▸ **SUPPLIED RECORDS**

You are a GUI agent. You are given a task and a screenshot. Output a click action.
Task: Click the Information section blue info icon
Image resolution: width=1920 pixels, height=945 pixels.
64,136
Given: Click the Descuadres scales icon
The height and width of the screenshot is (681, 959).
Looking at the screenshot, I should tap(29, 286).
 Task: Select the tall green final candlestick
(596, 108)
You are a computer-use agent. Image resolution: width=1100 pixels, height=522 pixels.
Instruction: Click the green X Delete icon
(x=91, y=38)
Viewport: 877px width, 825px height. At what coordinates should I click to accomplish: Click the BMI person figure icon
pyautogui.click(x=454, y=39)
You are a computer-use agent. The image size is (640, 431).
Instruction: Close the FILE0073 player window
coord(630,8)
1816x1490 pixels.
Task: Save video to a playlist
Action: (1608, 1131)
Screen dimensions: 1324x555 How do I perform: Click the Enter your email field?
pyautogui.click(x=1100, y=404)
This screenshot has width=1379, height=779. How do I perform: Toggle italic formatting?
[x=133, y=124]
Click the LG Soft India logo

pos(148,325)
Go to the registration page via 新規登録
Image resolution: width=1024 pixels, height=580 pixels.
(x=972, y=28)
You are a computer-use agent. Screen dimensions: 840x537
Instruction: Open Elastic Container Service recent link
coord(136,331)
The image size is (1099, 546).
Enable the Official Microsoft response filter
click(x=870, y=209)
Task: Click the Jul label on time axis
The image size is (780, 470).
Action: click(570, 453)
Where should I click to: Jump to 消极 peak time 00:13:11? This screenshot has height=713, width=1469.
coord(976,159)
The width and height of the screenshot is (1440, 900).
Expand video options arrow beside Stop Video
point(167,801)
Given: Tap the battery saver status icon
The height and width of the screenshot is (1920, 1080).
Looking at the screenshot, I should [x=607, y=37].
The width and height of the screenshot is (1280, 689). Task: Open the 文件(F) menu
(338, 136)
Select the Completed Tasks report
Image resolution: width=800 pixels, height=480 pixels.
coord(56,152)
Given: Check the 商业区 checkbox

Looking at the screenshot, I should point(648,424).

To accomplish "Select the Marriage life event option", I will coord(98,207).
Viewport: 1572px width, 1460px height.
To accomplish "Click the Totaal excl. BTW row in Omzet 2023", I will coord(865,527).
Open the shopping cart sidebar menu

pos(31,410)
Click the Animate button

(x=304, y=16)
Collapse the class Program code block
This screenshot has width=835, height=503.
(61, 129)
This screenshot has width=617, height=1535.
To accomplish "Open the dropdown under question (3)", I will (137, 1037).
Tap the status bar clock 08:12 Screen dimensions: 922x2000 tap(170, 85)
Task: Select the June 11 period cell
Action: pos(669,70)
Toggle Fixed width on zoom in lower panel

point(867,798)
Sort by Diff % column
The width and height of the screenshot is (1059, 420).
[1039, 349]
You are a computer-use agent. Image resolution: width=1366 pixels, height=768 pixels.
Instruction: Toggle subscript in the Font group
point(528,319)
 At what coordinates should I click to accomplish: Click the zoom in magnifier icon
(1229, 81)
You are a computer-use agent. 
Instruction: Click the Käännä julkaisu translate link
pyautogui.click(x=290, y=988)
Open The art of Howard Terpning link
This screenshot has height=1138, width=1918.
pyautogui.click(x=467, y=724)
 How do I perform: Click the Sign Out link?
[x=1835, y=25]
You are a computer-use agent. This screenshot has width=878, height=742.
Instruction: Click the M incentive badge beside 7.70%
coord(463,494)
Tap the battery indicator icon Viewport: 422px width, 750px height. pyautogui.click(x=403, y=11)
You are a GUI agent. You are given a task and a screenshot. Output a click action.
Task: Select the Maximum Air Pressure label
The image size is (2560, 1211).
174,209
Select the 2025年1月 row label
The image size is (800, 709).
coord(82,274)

▸ **WHAT THE TASK ASKS**
Every record must be set down again exactly.

▸ **SOLUTION TO THE EXERCISE**
You are a GUI agent. You are given a task and a screenshot. Output a click action.
Task: Click the Information section blue info icon
Image resolution: width=1920 pixels, height=945 pixels.
64,136
Given: Click the Descuadres scales icon
The height and width of the screenshot is (681, 959).
Looking at the screenshot, I should tap(29, 286).
 Task: Select the tall green final candlestick
(596, 108)
You are a computer-use agent. Image resolution: width=1100 pixels, height=522 pixels.
Instruction: Click the green X Delete icon
(x=91, y=38)
Viewport: 877px width, 825px height. At what coordinates should I click to accomplish: Click the BMI person figure icon
pyautogui.click(x=454, y=39)
You are a computer-use agent. The image size is (640, 431).
Instruction: Close the FILE0073 player window
coord(630,8)
1816x1490 pixels.
Task: Save video to a playlist
Action: (1608, 1131)
Screen dimensions: 1324x555 How do I perform: Click the Enter your email field?
pyautogui.click(x=1100, y=404)
This screenshot has width=1379, height=779. How do I perform: Toggle italic formatting?
[x=133, y=124]
Click the LG Soft India logo

pos(148,325)
Go to the registration page via 新規登録
Image resolution: width=1024 pixels, height=580 pixels.
(x=972, y=28)
You are a computer-use agent. Screen dimensions: 840x537
Instruction: Open Elastic Container Service recent link
coord(136,331)
The image size is (1099, 546).
Enable the Official Microsoft response filter
click(x=870, y=209)
Task: Click the Jul label on time axis
The image size is (780, 470).
Action: click(570, 453)
Where should I click to: Jump to 消极 peak time 00:13:11? This screenshot has height=713, width=1469.
coord(976,159)
The width and height of the screenshot is (1440, 900).
Expand video options arrow beside Stop Video
point(167,801)
Given: Tap the battery saver status icon
The height and width of the screenshot is (1920, 1080).
Looking at the screenshot, I should [x=607, y=37].
The width and height of the screenshot is (1280, 689). Task: Open the 文件(F) menu
(338, 136)
Select the Completed Tasks report
Image resolution: width=800 pixels, height=480 pixels.
coord(56,152)
Given: Check the 商业区 checkbox

Looking at the screenshot, I should point(648,424).

To accomplish "Select the Marriage life event option", I will coord(98,207).
Viewport: 1572px width, 1460px height.
To accomplish "Click the Totaal excl. BTW row in Omzet 2023", I will coord(865,527).
Open the shopping cart sidebar menu

pos(31,410)
Click the Animate button

(x=304, y=16)
Collapse the class Program code block
This screenshot has width=835, height=503.
(61, 129)
This screenshot has width=617, height=1535.
To accomplish "Open the dropdown under question (3)", I will (137, 1037).
Tap the status bar clock 08:12 Screen dimensions: 922x2000 tap(170, 85)
Task: Select the June 11 period cell
Action: pos(669,70)
Toggle Fixed width on zoom in lower panel

point(867,798)
Sort by Diff % column
The width and height of the screenshot is (1059, 420).
[1039, 349]
You are a computer-use agent. Image resolution: width=1366 pixels, height=768 pixels.
Instruction: Toggle subscript in the Font group
point(528,319)
 At what coordinates should I click to accomplish: Click the zoom in magnifier icon
(1229, 81)
You are a computer-use agent. 
Instruction: Click the Käännä julkaisu translate link
pyautogui.click(x=290, y=988)
Open The art of Howard Terpning link
This screenshot has height=1138, width=1918.
pyautogui.click(x=467, y=724)
 How do I perform: Click the Sign Out link?
[x=1835, y=25]
You are a computer-use agent. This screenshot has width=878, height=742.
Instruction: Click the M incentive badge beside 7.70%
coord(463,494)
Tap the battery indicator icon Viewport: 422px width, 750px height. pyautogui.click(x=403, y=11)
You are a GUI agent. You are given a task and a screenshot. Output a click action.
Task: Select the Maximum Air Pressure label
The image size is (2560, 1211).
174,209
Select the 2025年1月 row label
The image size is (800, 709).
coord(82,274)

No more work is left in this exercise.